From insecure green bubbles to encrypted RCS
For years, texting between iPhone and Android leaned on aging SMS, leaving cross-platform chats less private than iMessage or Google Messages. iPhone-to-iPhone conversations enjoyed end-to-end encrypted messaging via iMessage, and Android users had similar protection when chatting through Google Messages with RCS. But as soon as a conversation crossed platforms, those protections disappeared, creating a long-standing green bubble security gap. Now, Apple and Google have jointly rolled out secure cross-platform texting by adding interoperable RCS encryption between iOS and Android. With iOS 26.5 RCS support, iPhone users can finally benefit from the same locked-down experience Android users have had with RCS, instead of relying on unencrypted SMS. It turns what used to feel like shouting across a crowded street into a private conversation, regardless of which phone your friends or family use.

How RCS end-to-end encryption actually protects your messages
RCS (Rich Communication Services) brings modern chat features—high-quality media, read receipts, typing indicators—to what used to be basic text messaging. The real breakthrough, though, is end-to-end encryption. With RCS encryption on iPhone and Android, messages are scrambled in a way that only the sender and recipient can decrypt. Carriers, tech companies, and would-be attackers who intercept traffic in transit see only unreadable data instead of your actual texts. Both Apple and Google say this new secure cross-platform texting experience shows a lock icon in their messaging apps when encryption is active, mirroring what Android users already see in Google Messages and what iPhone owners are used to in iMessage. In practice, that lock means your messages can’t be quietly stored or scanned in transit, raising the baseline of privacy for everyday conversations with friends, colleagues, and services.

Apple’s iOS 26.5 update makes RCS secure by default
The iOS 26.5 RCS update is the key turning point for iPhone users. Before this release, iPhones could use RCS for richer chats with Android devices, but those conversations weren’t end-to-end encrypted. With iOS 26.5, Apple has added E2EE for RCS in beta, bringing encryption to both new and existing RCS conversations over time. Apple notes that RCS encryption is enabled by default for supported carriers, but iPhone owners still need RCS turned on in Settings under Apps > Messages. If RCS messaging is disabled, chats fall back to SMS, losing both modern features and encryption. On the Android side, users simply need the latest version of Google Messages. When both parties meet those requirements and their carriers support RCS, a small lock icon appears next to messages, confirming that the conversation is now protected end-to-end instead of being exposed like traditional SMS texts.
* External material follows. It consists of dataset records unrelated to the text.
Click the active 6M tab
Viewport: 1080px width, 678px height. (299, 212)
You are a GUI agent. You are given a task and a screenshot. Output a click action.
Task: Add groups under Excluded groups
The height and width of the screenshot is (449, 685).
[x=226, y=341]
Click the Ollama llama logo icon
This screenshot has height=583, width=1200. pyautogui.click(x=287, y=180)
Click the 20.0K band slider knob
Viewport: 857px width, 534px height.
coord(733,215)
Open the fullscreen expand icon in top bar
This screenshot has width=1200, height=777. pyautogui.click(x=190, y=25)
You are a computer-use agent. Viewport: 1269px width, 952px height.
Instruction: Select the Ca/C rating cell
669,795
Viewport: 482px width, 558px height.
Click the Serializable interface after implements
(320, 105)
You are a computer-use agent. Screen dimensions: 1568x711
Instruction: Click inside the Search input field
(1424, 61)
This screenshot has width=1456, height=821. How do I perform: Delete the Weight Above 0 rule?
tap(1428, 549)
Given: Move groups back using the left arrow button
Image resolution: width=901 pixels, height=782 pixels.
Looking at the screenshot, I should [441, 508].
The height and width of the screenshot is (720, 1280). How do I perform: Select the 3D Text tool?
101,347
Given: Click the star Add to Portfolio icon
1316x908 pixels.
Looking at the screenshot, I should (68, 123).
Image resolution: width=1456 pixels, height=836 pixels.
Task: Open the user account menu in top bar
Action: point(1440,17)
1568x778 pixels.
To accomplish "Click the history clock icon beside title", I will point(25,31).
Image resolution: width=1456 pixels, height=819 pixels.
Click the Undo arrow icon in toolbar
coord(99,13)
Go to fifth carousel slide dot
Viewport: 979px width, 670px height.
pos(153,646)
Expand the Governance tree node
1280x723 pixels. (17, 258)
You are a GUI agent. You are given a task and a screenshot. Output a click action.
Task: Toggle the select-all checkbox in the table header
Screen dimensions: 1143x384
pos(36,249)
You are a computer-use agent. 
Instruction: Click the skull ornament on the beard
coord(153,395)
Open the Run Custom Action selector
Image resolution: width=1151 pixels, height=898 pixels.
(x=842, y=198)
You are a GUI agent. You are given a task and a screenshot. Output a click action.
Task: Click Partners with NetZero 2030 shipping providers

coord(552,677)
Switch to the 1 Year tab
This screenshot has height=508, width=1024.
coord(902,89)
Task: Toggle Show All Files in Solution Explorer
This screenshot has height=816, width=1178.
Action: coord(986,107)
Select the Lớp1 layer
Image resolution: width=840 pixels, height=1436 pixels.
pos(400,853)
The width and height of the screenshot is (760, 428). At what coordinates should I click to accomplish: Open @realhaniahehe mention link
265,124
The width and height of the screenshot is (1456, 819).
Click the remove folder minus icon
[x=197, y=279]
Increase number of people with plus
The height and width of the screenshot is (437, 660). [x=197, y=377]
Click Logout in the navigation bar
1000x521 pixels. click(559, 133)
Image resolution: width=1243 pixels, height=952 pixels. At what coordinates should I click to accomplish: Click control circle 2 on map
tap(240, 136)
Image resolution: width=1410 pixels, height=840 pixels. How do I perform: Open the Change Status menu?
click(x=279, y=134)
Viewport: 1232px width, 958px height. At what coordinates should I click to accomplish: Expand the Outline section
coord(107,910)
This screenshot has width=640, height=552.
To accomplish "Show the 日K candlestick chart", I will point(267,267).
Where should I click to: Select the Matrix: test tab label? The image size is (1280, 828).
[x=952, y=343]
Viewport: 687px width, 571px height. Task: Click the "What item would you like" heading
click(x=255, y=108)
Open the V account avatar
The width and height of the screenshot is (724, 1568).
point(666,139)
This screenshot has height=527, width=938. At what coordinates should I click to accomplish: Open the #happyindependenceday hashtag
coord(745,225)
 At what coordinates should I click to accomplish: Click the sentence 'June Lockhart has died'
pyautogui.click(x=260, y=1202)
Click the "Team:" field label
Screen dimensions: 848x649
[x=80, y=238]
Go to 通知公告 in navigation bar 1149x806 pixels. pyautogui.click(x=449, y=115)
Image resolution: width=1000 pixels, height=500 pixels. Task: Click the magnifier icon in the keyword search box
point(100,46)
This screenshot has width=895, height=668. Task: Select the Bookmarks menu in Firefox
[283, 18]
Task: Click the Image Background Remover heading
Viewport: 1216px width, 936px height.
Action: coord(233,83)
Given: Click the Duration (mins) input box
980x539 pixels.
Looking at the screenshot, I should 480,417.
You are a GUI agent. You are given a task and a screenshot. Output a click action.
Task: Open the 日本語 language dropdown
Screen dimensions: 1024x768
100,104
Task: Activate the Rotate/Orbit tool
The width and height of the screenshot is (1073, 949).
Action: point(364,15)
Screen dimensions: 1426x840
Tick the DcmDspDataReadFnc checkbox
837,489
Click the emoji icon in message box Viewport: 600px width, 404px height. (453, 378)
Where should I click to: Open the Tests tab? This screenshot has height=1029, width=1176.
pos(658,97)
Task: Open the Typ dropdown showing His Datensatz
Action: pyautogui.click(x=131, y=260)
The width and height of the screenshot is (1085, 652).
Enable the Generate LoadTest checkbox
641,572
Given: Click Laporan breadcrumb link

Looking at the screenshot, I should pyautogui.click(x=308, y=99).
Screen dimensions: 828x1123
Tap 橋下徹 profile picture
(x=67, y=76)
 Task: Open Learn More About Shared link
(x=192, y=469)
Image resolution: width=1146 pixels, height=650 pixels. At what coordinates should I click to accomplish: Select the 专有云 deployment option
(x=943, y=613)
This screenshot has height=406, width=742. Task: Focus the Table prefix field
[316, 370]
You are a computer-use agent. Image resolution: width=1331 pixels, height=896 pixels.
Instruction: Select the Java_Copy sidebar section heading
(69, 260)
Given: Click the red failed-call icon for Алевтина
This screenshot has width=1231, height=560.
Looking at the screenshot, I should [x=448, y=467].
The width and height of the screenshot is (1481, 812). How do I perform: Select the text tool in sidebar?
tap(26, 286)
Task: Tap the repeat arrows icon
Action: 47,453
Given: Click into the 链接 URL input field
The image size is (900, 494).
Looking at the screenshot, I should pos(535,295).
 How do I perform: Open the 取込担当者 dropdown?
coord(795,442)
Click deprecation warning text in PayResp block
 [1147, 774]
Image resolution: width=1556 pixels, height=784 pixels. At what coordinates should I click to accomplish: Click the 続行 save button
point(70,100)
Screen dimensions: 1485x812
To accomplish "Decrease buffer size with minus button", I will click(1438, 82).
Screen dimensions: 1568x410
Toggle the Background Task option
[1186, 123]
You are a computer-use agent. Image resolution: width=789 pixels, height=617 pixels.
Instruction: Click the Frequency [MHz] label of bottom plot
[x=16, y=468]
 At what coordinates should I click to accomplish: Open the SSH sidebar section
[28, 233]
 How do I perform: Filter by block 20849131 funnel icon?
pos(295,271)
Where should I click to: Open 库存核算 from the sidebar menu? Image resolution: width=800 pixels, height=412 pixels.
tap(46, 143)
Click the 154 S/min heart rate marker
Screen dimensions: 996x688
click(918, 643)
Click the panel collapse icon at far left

A rare Apple-Google partnership with everyday benefits
Behind the scenes, this RCS encryption iPhone Android upgrade represents a rare, deep collaboration between two rivals. Apple and Google worked with the GSM Association to build end-to-end encryption into the RCS Universal Profile 3.0 using the Messaging Layer Security protocol. That shared standard means messages flowing between iPhones and Android phones are protected in the same way, regardless of who makes your device. It also raises the bar for secure cross-platform texting, narrowing the gap between SMS-style chats and dedicated encrypted apps. For everyday users, the benefits are straightforward: your mixed iPhone–Android group chats are more private, your one-on-one conversations aren’t exposed in transit, and the infamous green bubble security disadvantage is largely addressed. While third-party apps will still offer extra features, basic phone-number messaging is finally catching up to modern expectations of privacy.